Donna J. Haraway vai ainda mais longe ao destacar o papel do feminismo e dos corpos reprodutivos na abordagem do aumento da população, que em pouco mais de um século dobrará. Em Staying with the Trouble: Making Kin in the Chthulucene (Continuar com o problema: gerando parentesco no Chthulucene) (6), essa famosa professora emérita da Universidade da Califórnia, autora do clássico Manifesto ciborgue: ciência, tecnologia e feminismo socialista no final do século 20 (1985) e do Manifesto das espécies companheiras (2003), lembra que as mulheres foram ao longo da história as únicas a insistirem no poder e no direito de cada mulher, jovem ou idosa, de escolher ter filhos ou filhas, observando que a maternidade não é necessariamente o fim ou o objetivo único das mulheres, e que a liberdade reprodutiva de uma mulher ultrapassa as exigências do patriarcado ou de qualquer outro sistema. Haraway também nos diz que as feministas antirracistas, anticolonialistas, anticapitalistas e pró-queer de todas as cores e todos os povos têm liderado movimentos pela saúde e direitos sexuais e reprodutivos, com especial atenção à violência de ordem sexual contra pessoas pobres e marginalizadas. Elas são também líderes em argumentar que a liberdade sexual e reprodutiva significa serem capazes de garantir que as crianças, as próprias ou outras, alcancem uma maturidade sólida com saúde e segurança em comunidades intactas. Haraway adverte, no entanto, que alimentação, trabalho, moradia, educação, possibilidade de viagem, comunidade, paz, controle do próprio corpo e privacidade, cuidados médicos, contracepção em condições corretas e favoráveis às mulheres, bem como a decisão final sobre o nascimento ou não de um bebê, são direitos cuja ausência em quase todo o mundo ainda é espantosa.

Trata-se, portanto, de colocar a vida no centro, mas assumindo que, além de sua exploração retórica, devemos criar os contextos para que todas as pessoas, como tantas vezes já repetiu Yayo Herrero, possam ter acesso aos recursos essenciais: água, energia, alimentação, moradia, abrigo, proteção social, saúde, educação e cultura. Ou seja, condições para que tomemos conta uns dos outros, em uma interseção entre movimentos ambientalistas, feministas, anticolonalistas e antirracistas, contra a narrativa que tentam nos impor as elites que veem ameaçada a possibilidade da acumulação ilimitada em suas mãos.

Como diz a mencionada autora Haraway, depois de deixar para trás o Antropoceno e o Capitaloceno, eras em que, para o bem ou para o mal, a espécie humana dominou a Terra de forma ilimitada e descontrolada, a vida no vindouro Chthuluceno exigirá pensar coletiva e inovadoramente a partir dos diferentes tipos de conhecimentos situados e experiências universais. Teremos que aprender a viver e morrer juntos em uma terra ferida e, com a confiança da mão estendida a todas as espécies, construir parentesco e cultivar “respons(h)abilidades” em comunidades de “composto orgânico”. Suas palavras podem trazer alguma luz para pensar o mundo após esta pandemia: “Uma maneira de viver e morrer bem, como seres mortais, é unir forças para reconstituir abrigos, para tornar possível uma parcial e robusta recuperação e recomposição biológica-cultural-política-tecnológica, que deve incluir o luto por perdas irreversíveis”.
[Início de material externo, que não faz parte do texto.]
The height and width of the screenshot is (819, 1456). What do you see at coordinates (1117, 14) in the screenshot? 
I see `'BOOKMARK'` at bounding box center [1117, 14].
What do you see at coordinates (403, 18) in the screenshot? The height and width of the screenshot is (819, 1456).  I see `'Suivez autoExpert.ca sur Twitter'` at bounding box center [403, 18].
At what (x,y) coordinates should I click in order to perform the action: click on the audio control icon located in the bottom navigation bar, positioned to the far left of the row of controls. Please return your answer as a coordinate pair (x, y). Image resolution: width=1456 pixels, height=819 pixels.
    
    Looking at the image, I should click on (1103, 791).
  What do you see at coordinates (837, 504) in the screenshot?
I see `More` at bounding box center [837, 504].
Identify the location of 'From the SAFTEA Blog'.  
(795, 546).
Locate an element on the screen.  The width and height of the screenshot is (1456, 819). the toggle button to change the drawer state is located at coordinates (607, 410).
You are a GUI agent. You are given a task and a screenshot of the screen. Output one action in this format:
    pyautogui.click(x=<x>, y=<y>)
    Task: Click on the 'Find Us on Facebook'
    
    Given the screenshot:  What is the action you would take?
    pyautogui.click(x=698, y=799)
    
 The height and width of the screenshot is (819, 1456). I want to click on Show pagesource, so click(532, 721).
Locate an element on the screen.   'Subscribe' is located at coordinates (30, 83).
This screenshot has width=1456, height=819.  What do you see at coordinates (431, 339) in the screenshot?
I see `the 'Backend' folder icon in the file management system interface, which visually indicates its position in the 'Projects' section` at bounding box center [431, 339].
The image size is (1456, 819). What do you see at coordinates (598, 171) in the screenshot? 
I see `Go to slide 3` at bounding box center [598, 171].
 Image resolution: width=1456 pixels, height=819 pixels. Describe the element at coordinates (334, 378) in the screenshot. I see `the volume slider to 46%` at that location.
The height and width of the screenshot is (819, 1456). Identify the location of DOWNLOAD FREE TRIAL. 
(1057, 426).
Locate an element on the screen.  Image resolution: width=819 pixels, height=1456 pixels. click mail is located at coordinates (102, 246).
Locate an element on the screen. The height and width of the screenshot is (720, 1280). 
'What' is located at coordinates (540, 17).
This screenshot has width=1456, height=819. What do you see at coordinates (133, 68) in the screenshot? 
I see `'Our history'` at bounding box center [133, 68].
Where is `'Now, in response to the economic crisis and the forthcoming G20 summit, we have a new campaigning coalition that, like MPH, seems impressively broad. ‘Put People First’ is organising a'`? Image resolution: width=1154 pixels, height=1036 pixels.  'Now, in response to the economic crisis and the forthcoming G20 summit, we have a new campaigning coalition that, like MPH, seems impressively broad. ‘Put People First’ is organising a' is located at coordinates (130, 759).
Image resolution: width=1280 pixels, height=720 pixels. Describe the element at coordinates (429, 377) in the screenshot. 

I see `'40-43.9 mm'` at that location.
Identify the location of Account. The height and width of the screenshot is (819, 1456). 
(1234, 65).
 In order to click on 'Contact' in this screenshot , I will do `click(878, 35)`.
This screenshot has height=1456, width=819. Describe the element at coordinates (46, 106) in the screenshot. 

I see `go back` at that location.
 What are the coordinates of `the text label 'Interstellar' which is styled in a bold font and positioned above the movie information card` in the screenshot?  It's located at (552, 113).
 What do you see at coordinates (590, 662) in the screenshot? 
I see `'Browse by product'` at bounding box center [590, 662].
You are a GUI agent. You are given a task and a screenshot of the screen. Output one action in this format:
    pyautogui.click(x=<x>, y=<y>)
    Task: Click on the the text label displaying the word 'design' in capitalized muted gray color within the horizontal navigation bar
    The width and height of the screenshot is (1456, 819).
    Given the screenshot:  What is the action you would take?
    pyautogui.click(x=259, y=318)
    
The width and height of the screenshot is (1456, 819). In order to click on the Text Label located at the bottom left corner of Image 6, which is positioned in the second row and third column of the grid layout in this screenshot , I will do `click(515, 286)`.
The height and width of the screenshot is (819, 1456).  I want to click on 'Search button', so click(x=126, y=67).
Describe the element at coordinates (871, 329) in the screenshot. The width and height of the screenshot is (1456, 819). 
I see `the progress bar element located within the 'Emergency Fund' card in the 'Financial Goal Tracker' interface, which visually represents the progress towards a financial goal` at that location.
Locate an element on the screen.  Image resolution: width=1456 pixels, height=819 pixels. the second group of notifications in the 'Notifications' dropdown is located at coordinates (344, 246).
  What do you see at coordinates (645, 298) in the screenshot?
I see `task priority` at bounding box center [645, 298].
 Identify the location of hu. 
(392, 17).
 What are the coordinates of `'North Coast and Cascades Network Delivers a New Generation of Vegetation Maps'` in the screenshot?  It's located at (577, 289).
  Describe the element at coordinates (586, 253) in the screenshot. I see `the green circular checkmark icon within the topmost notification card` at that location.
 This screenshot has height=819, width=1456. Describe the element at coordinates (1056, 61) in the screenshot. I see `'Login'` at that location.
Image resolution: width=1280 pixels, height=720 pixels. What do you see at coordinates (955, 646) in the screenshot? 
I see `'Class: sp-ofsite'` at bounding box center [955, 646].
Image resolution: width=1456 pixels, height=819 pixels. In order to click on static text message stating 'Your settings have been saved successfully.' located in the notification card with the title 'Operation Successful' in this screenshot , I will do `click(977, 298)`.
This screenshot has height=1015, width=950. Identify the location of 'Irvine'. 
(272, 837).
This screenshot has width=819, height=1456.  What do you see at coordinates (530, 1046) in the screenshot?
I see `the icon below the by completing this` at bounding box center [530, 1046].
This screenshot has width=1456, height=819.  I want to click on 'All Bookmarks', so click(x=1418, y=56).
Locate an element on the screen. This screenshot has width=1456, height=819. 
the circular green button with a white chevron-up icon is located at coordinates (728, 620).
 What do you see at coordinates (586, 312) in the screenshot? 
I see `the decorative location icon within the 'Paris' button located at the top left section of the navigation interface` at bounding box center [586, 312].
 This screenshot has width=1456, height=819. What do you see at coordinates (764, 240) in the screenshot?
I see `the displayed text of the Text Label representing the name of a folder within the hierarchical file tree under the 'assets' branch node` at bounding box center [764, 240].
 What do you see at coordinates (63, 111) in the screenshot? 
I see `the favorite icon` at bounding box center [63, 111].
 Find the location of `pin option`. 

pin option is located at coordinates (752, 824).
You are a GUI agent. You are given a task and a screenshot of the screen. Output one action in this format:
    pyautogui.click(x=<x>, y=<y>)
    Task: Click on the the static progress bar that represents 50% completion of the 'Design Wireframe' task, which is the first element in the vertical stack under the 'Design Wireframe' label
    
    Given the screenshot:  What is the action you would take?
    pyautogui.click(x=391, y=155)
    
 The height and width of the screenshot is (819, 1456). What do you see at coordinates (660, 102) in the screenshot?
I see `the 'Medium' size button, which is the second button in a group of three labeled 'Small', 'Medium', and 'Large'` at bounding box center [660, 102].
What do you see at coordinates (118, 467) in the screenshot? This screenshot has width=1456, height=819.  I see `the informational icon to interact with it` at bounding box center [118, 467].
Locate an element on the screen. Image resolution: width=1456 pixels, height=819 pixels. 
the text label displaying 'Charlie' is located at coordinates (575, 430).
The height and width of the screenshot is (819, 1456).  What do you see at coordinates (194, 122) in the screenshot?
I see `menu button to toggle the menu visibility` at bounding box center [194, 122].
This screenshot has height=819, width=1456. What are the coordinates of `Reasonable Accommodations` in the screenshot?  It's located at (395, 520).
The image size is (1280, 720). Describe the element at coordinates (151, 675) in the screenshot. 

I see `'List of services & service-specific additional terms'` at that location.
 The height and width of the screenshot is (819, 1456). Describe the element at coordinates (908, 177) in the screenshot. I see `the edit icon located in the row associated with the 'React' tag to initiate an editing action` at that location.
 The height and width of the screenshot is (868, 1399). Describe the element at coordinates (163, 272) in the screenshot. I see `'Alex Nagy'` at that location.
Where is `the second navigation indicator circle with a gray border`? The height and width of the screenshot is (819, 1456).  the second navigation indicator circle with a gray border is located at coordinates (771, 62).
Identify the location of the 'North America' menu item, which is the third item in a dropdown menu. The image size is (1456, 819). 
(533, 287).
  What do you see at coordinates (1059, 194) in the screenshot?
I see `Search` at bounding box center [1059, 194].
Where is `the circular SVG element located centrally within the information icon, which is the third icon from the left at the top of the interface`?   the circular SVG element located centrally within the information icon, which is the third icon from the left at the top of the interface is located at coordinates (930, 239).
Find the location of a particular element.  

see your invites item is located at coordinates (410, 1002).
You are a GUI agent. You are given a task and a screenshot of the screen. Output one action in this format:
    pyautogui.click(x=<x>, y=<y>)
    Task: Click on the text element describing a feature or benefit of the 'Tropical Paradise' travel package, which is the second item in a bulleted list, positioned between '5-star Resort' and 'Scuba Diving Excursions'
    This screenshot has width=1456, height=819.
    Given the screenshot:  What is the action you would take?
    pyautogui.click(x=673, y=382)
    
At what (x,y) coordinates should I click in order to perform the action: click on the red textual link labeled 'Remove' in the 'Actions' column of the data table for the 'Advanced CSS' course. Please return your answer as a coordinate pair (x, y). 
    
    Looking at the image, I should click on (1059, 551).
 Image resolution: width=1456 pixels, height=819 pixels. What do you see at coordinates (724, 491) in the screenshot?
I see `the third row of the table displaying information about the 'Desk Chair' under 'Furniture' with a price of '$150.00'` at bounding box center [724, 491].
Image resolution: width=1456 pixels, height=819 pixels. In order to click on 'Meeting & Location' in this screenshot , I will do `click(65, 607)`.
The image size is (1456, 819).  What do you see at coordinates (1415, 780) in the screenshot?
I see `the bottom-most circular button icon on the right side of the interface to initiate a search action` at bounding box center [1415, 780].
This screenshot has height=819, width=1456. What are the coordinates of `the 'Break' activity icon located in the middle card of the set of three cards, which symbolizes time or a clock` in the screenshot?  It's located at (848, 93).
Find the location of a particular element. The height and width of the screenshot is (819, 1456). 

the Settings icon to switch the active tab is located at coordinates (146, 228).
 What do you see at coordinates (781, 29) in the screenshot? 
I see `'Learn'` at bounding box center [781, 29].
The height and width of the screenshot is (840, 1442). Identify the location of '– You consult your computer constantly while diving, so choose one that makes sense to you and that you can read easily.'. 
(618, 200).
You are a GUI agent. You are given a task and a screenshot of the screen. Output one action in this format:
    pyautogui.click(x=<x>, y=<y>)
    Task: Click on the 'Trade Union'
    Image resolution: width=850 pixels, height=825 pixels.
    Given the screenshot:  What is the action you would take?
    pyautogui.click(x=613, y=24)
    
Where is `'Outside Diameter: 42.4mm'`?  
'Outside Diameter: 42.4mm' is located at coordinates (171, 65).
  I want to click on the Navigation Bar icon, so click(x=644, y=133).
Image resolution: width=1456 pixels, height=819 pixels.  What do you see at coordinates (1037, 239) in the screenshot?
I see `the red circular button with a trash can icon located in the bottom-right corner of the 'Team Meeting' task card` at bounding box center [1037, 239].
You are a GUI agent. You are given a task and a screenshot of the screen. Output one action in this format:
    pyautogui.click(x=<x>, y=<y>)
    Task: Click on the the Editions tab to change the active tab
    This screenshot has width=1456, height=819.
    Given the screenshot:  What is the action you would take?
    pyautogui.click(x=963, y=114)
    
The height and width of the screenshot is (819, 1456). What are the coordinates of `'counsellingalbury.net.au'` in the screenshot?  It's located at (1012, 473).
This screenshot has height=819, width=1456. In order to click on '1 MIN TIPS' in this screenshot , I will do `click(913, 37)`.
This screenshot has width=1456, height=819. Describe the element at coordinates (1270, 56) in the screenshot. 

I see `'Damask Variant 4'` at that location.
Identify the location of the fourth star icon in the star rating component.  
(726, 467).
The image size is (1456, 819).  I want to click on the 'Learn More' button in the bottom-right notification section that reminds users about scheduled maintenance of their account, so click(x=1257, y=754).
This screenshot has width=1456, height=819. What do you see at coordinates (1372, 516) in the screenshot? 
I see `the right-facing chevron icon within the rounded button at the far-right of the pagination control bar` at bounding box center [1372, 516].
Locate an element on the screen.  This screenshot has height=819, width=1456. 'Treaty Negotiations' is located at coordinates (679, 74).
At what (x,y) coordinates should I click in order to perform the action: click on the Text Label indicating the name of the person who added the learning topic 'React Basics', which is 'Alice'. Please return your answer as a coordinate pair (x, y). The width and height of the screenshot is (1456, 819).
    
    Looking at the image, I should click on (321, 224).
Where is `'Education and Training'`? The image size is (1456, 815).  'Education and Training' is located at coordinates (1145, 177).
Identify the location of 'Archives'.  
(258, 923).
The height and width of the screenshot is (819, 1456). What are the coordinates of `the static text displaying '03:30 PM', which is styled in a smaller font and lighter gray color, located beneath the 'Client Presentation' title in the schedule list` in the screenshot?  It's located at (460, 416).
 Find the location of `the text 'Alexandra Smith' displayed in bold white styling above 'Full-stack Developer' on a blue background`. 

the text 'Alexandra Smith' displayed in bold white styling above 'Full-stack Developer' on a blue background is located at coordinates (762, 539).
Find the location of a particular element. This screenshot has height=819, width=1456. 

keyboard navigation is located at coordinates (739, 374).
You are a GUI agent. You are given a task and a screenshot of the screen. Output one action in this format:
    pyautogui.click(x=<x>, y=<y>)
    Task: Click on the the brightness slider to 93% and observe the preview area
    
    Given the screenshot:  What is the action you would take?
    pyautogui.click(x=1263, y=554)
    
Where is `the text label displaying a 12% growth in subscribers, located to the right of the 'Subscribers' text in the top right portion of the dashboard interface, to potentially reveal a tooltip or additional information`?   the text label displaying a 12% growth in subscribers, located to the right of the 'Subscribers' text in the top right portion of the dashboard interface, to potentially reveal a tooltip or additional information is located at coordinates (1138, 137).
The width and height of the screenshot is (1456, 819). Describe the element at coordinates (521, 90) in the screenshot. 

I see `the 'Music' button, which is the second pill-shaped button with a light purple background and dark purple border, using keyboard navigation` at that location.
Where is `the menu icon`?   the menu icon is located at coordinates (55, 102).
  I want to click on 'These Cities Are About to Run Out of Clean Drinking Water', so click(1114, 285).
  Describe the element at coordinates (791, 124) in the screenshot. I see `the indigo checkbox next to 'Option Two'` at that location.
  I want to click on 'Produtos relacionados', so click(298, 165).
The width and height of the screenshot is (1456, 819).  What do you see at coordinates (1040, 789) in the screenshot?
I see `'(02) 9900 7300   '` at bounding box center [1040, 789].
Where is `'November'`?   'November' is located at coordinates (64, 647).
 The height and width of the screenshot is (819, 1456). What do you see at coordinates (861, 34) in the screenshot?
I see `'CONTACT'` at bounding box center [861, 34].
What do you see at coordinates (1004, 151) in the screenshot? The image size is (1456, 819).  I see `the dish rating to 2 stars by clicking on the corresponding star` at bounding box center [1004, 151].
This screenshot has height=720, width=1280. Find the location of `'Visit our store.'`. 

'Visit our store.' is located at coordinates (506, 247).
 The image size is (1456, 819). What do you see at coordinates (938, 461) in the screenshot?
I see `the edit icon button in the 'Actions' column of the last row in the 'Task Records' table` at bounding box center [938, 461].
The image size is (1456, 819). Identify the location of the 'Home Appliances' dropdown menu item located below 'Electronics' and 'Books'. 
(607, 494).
  1. Amaia Pérez Orozco, Subversión feminista de la economía. Aportes para un debate sobre el conflicto capital-vida (Subversão feminista da economia. Contribuições para um debate sobre o conflito capital-vida). Traficantes de sueños, 2014.
  2. Silvia Federici, Calibán e a bruxa. Mulheres, corpos e acumulação primitiva, Editora Elefante, 2017.
  3. Paul B. Preciado, Um apartamento em Urano. Crônicas da travessia, Companhia das Letras, 2020.
  4. Inimigos do Estado? De como os governos e as empresas silenciam as pessoas defensoras da Terra e do meio ambiente
    Global Witness, julho de 2020.
  5. Kathi Weeks, The Problem with Work: Feminism, Marxism, Antiwork Politics, and Postwork Imaginaries (O problema com o trabalho: feminismo, marxismo, políticas antitrabalho e imaginários pós-trabalho), Duke University Press, 2011.
  6. Donna J. Haraway, Staying with the Trouble: Making Kin in the Chthulucene (Continuar com o problema: gerando parentesco no Chthulucene), Duke University Press, 2016.